The automotive market is once again on the brink of disruption: manufacturers are facing the threat of a microchip shortage, which is already impacting the price of new cars. In recent months, alarming signals have come not only from analysts, but also from the automakers themselves. Ford, one of the largest players, has openly warned of a potential new wave of chip shortages, which could lead to another price surge and reduced availability of modern vehicles for buyers.
The situation worsened due to a sharp conflict between China and the Netherlands over Nexperia, a semiconductor manufacturing company. Nexperia’s Chinese subsidiary has decided to distance itself from the European parent company, threatening the stability of component supplies to European car plants. As a result, the supply chain has become vulnerable, and production lines are now at risk of shutdown.
Geopolitics and the market
Geopolitical interference in the technology sector has become a key factor capable of shifting the balance of power in the market. European car manufacturers, already under pressure from rising raw material and energy prices, are now forced to seek alternative sources of microchips. However, quickly overhauling logistics is impossible, and demand for chips for safety systems and autopilot features continues to grow.
At the same time, the world’s leading memory manufacturers — Samsung, SK Hynix, and Micron — are reallocating their capacities to focus on chips for artificial intelligence data centers. This is reducing the supply available to the automotive industry, where modern vehicles increasingly need more memory to operate complex electronic systems. According to forecasts, by 2026 the volume of memory in cars was expected to triple, but now these plans are in doubt.
Market response
Against this backdrop of uncertainty, dealers are increasingly turning to the used car market. New cars are becoming less accessible due to constant price increases and possible supply disruptions. In countries where state support for new car purchases has ended, the situation is worsening: buyers are forced to seek alternatives, and demand for the secondary market is rising.

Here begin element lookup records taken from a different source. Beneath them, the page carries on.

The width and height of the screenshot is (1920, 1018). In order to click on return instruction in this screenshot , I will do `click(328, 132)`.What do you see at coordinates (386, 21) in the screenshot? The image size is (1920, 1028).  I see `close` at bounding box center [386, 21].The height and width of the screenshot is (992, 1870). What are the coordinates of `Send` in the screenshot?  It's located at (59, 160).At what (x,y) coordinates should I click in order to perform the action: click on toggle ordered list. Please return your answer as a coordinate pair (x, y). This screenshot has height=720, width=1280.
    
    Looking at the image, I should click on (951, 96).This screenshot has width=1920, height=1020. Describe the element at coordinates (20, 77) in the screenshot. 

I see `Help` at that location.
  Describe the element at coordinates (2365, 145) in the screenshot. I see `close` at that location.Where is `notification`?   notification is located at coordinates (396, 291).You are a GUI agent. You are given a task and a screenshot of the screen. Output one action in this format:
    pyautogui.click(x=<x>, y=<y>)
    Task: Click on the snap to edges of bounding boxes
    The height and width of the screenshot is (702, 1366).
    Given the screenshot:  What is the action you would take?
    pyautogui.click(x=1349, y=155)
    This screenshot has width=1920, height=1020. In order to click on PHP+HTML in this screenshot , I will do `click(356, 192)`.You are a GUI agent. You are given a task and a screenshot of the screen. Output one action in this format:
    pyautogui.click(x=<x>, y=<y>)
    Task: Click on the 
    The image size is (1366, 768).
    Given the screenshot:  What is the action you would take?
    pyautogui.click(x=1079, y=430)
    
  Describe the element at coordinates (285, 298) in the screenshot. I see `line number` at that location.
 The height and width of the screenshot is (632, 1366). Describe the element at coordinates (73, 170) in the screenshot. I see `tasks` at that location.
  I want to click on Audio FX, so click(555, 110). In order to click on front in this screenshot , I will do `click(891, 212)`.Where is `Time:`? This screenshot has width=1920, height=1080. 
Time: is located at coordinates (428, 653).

Experts note that there is already a surge in demand for memory chips among automakers. Companies are trying to build up reserves, fearing a repeat of 2020, when the pandemic led to factory shutdowns and a sharp spike in component prices. As a result, even minor supply disruptions can cause production delays and push prices to new records.
Technology and consumers
Modern vehicles are increasingly dependent on complex electronic systems, including driver assistance features and autonomous control elements. Without stable microchip supplies, the development of these technologies is under threat. The shift of memory manufacturers to cater to IT giants like Amazon, Google, and Microsoft only worsens the shortage in the automotive components market.
Paradoxically, it is the growing technological sophistication of cars that makes them less affordable for the average consumer. The increased memory capacity and number of electronic modules drive up production costs, which means higher final prices. As a result, new cars are turning into luxury items, while the used car market is experiencing a real boom.
In the coming months, the situation could change in any direction. Everything depends on whether supplies can be stabilized and a compromise found between chip manufacturers and automakers. For now, buyers have to cope with rising prices and limited choices, while dealers are forced to adapt their business to new realities.
Ford is one of the oldest and largest car manufacturers in the world, established in the United States at the beginning of the 20th century. The company is renowned for its innovations in mass production and the introduction of new technologies in automotive manufacturing. In recent years, Ford has actively invested in the development of electric vehicles and autonomous driving systems, making it especially dependent on stable supplies of electronic components. Any disruptions in this area have a direct impact on the brand’s strategy and financial performance.